SASARAN TUGAS 1:
Berdasarkan teks halaman, jelaskan mengapa mengatakan sesuatu yang tidak sesuai dengan yang sebenarnya sudah terhitung berbohong, baik disengaja maupun tidak.
SASARAN TUGAS 2:
Jawablah pertanyaan berikut berdasarkan teks halaman.
(a) Menurut KBBI, kata "palsu" dalam arti bohong biasanya mengenai apa?
(b) Siapa yang meriwayatkan percakapan dengan Rasulullah Saw?
(c) Apa jawaban Rasulullah Saw ketika ditanya apakah seorang Mukmin mungkin berzina?
SASARAN TUGAS 3:
Salin dengan tepat seluruh bagian teks halaman, mulai dari "Diriwayatkan oleh Abdullah" terus ke bawah hingga "(QS an-Nahl: 105)".

Bohong, Wabah Yang Harus Diwaspadai

 



Menurut Kamus Besar Bahasa Indonesia (KBBI), bohong artinya ‘tidak sesuai dengan hal (keadaan dan sebagainya) yang sebenarnya; bukan yang sebenarnya; palsu (biasanya mengenai permainan)’.

 

Jadi, ketika kita mengatakan sesuatu yang tidak sesuai dengan sebenarnya, maka berarti kita telah berbohong. Disengaja atau tidak.

 

Rasulullah Saw sangat mengecam keras perbuatan berbohong atau berdusta. Sebagaimana dalam riwayat berikut ini,

 

Diriwayatkan oleh Abdullah bin Juz’I, “Aku bertanya kepada Rasulullah Saw, ‘Wahai Nabiyallah, apakah seorang Mukmin mungkin berzina?’ Beliau menjawab, ‘Mungkin’. Aku bertanya lagi, ‘Ya Nabiyallah, apakah seorang Mukmin mungkin berdusta?’ Beliau menjawab, ‘Tidak’. Kemudian beliau Saw membaca ayat, ‘Sesungguhnya yang mengada-adakan kebohongan hanyalah orang-orang yang tidak beriman kepada ayat-ayat Allah, dan mereka itulah orang-orang pendusta’. (QS an-Nahl: 105)

KUMPULAN DATA:
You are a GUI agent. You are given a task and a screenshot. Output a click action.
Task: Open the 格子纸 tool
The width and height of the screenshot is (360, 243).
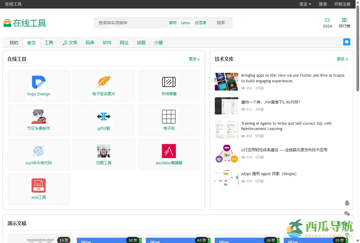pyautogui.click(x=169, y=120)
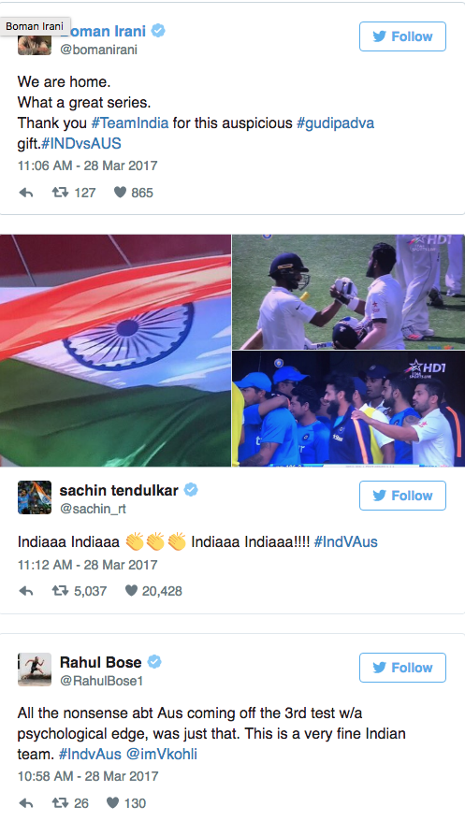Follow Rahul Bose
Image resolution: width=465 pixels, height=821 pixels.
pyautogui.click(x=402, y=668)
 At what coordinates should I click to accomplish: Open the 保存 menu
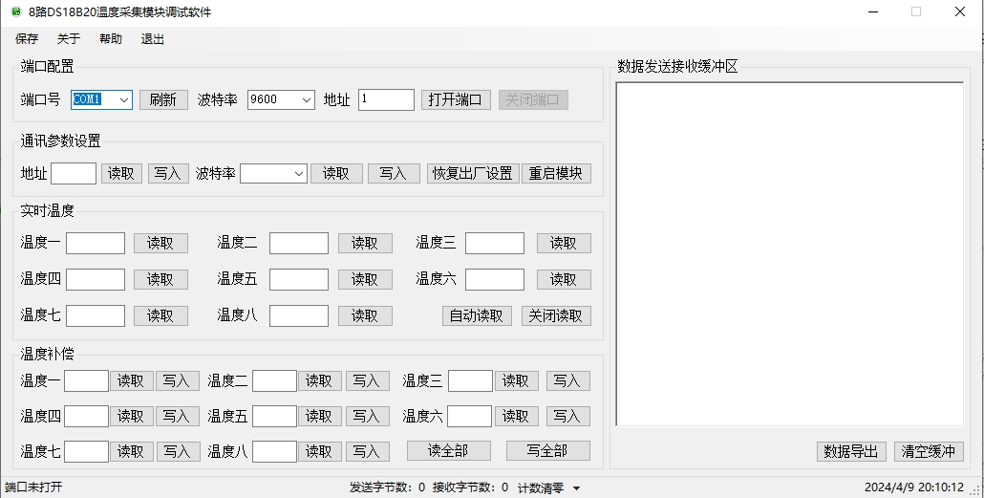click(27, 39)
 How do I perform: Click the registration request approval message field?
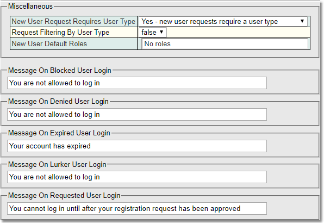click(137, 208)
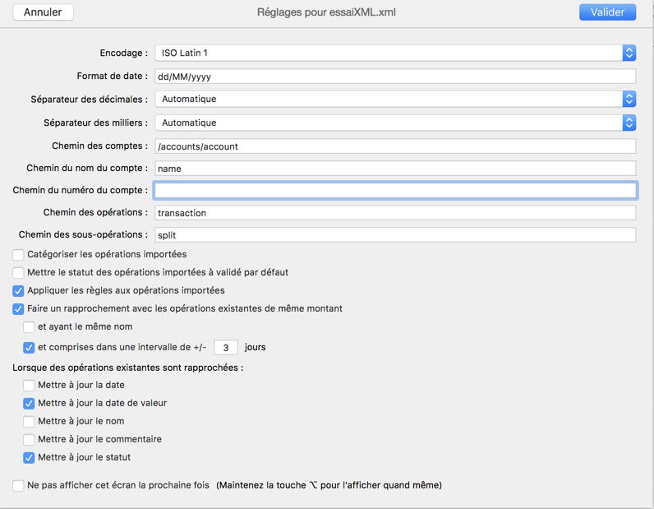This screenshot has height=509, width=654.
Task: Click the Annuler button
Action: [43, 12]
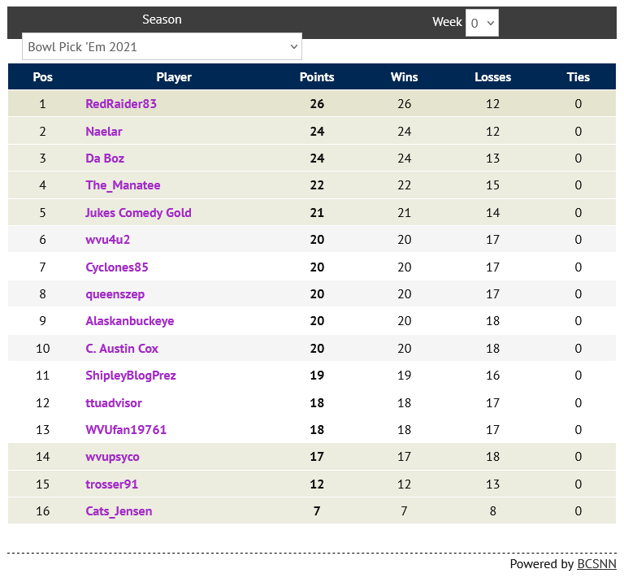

JAWABAN LENGKAP 1:
Menurut Kamus Besar Bahasa Indonesia (KBBI), bohong berarti tidak sesuai dengan hal atau keadaan yang sebenarnya. Oleh karena itu, setiap ucapan yang tidak sesuai dengan kenyataan sudah termasuk bohong, entah disengaja atau tidak.

JAWABAN LENGKAP 2:
(a) Permainan.
(b) Abdullah bin Juz’I.
(c) "Mungkin".

JAWABAN LENGKAP 3:
Diriwayatkan oleh Abdullah bin Juz’I, “Aku bertanya kepada Rasulullah Saw, ‘Wahai Nabiyallah, apakah seorang Mukmin mungkin berzina?’ Beliau menjawab, ‘Mungkin’. Aku bertanya lagi, ‘Ya Nabiyallah, apakah seorang Mukmin mungkin berdusta?’ Beliau menjawab, ‘Tidak’. Kemudian beliau Saw membaca ayat, ‘Sesungguhnya yang mengada-adakan kebohongan hanyalah orang-orang yang tidak beriman kepada ayat-ayat Allah, dan mereka itulah orang-orang pendusta’. (QS an-Nahl: 105)